The bridge collapsed because one of its supporting beams 14.5 feet above the pavement was hit by an oversized truck that should not have been on the bridge. If that oversized truck had hit that beam in 1955, the year the bridge was built, it would have collapsed then. Instead, the bridge stood for 58 years before being hit by such a truck … That doesn’t prove we have an infrastructure deficit; it only proves that every bridge has a limit to what it can carry … According to a group called Save Our Bridges, which wants Congress to take action to solve this non-problem, “Repairing the top 2,000 bridges will cost $60 billion and employ 1.2 million construction workers.” The group adds that “deferred maintenance only adds to our national debt.”

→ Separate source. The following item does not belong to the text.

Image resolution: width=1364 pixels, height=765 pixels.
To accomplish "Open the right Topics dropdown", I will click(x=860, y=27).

But as O’Toole points out, deferred maintenance had absolutely nothing to do with the collapse of the Skagit River Bridge – in fact, thought it had been graded as “structurally deficient” by the Washington Department of Transportation, recent maintenance and improvements restored the bridge to satisfactory status:

The Skagit River Bridge wasn’t particularly worrisome to state engineers. Structural inspections showed its condition to be average … Steel-truss bridges like this one are designed with a complicated web of forces distributed through the interdependent parts … It’s a trait shared with a bridge in Minneapolis, which fell Aug. 1, 2007. Rush-hour traffic stalled on that bridge went into free-fall, and dozens of vehicles plummeted into the Mississippi River. Thirteen people died, and 145 were hurt. The Minneapolis bridge, supported from beneath, was known as a decaying structure, unlike the Skagit bridge.

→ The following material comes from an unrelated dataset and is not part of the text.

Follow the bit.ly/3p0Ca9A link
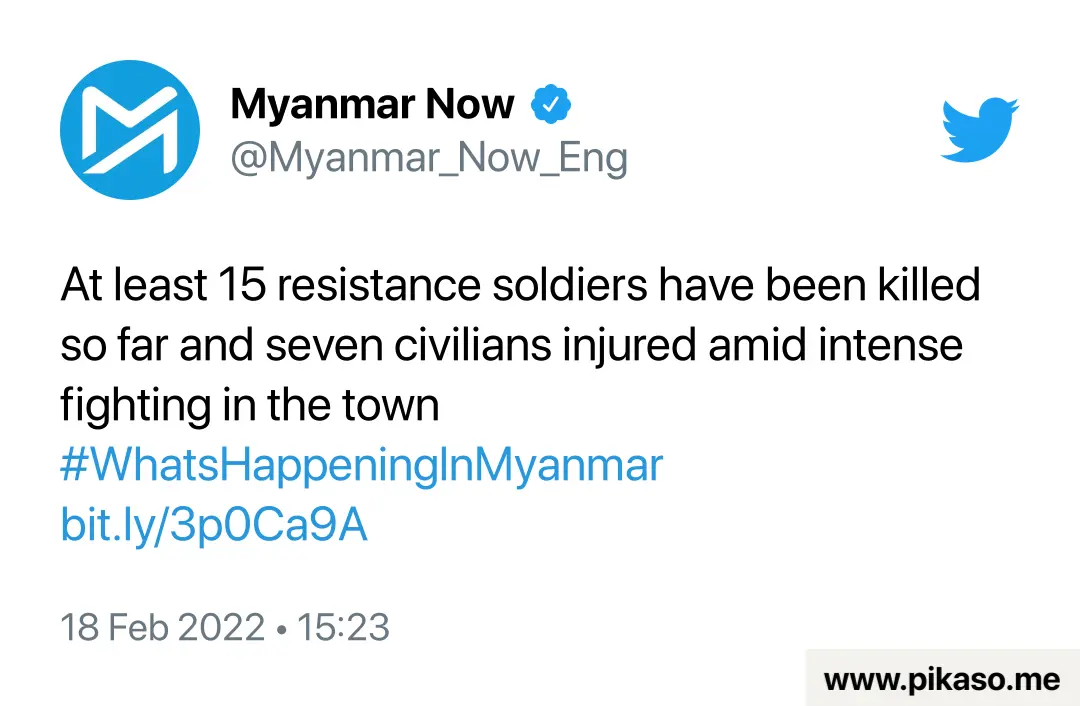Screen dimensions: 1080x706 [214, 526]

The I-5 bridge’s superstructure — including steel overhead trusses — was rated as “fair” while the substructure, or columns and foundations, was “satisfactory” in the National Bridge Inventory.

The bridge is on a 24-month inspection cycle, and also must undergo an underwater inspection every 60 months. It was inspected in August and November last year and repairs were made, said DOT Secretary Lynn Peterson.

And that brings us to the I-35 bridge collapse in Minneapolis in 2007. The prevailing assumption is that this too was the fault of “crumbling infrastructure” – in fact, President Obama himself has repeatedly advanced this claim. The only problem is that this is not actually what happened. Back to O’Toole’s article for an explanation:

Nor was the Minneapolis bridge that collapsed in 2007 suffering from deferred maintenance. In fact, it was undergoing maintenance at the time of the collapse. The National Transportation Safety Board report on the collapse found that it was caused by a construction defect: certain parts called gussets were thinner than they should have been. The gussets were hidden, so the only way state maintenance workers could have detected the problem would have been to dismantle the entire bridge.

So really, what these two disasters indicate is that we actually don’t suffer from underfunding of our national infrastructure improvement needs. One was caused by human error; the other by a design flaw. Indeed, at the time of the collapses, both bridges had either undergone or were currently undergoing the very maintenance that political opportunists are saying was lacking. But hey, when disaster strikes, politicians stand at the ready to offer solutions we don’t need to problems that don’t actually exist.

Beware the politician who comes offering solutions from the government.